The kitchen, dining area and family room are all located in the right wing of the first floor with a view of the pool. “Since the kitchen was part of the heart of the media room where the family is located, we tried to create an aesthetically minimalist space. We wanted it to be subtle and not feel like you were in the middle of the house, ”says Vanags.
For the elegant waterfall island and the book effect on the walls, he used a porcelain ceramic slab with the look of Calacatta marble for a surface that is both chic and durable. Vanags accented the island with blue velvet chairs to add vibrancy and bring a splash of the pool theme to the interior.
The past meets the present
Where possible, Vanags has added nods to the house’s history in the design. Take the matte gold faucets: “It was one way to bring in a tone that I thought could have been used in the original house,” he explains. He also breathed new life into hardwood floors by refinishing them with a charcoal stain. “We took the moments in the house that had a lot of architectural detail and tried to keep and preserve them,” says Vanags.

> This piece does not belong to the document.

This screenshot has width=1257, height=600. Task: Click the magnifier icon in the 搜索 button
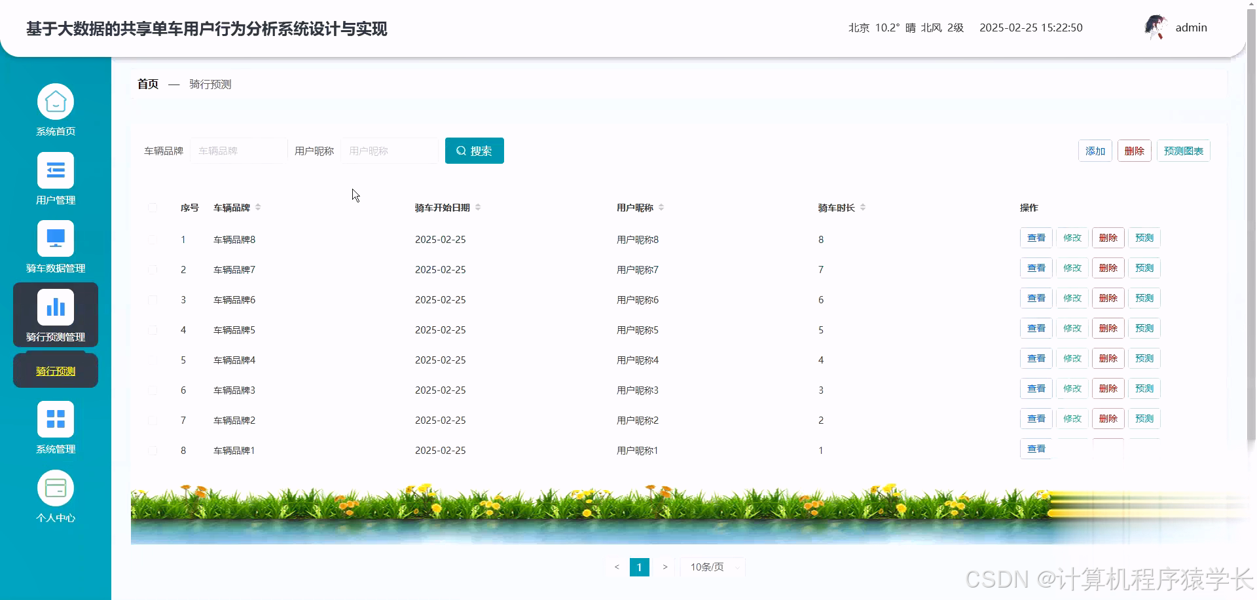(x=461, y=151)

Light fixtures were another way of working with the original design, in this case the low ceilings that prevailed in the 1990s. Geometric chandeliers were specifically chosen to create a ladder to accentuate how dramatic the house really is, says. he.
“The woman is Italian and she loves to make pasta,” Vanags explains. “Because the family loves to cook a lot, the focal point in terms of appliances is the Viking stove with 10 burners – it can handle a large dinner party. A wine cellar has replaced a coffee bar for breakfast and an alcove has been created where family and friends can gather for meals.
“We really wanted to take this formal home and make it more livable for a family with three children,” says Vanags. “We made it accessible not only for cooking, but also for eating and gathering.”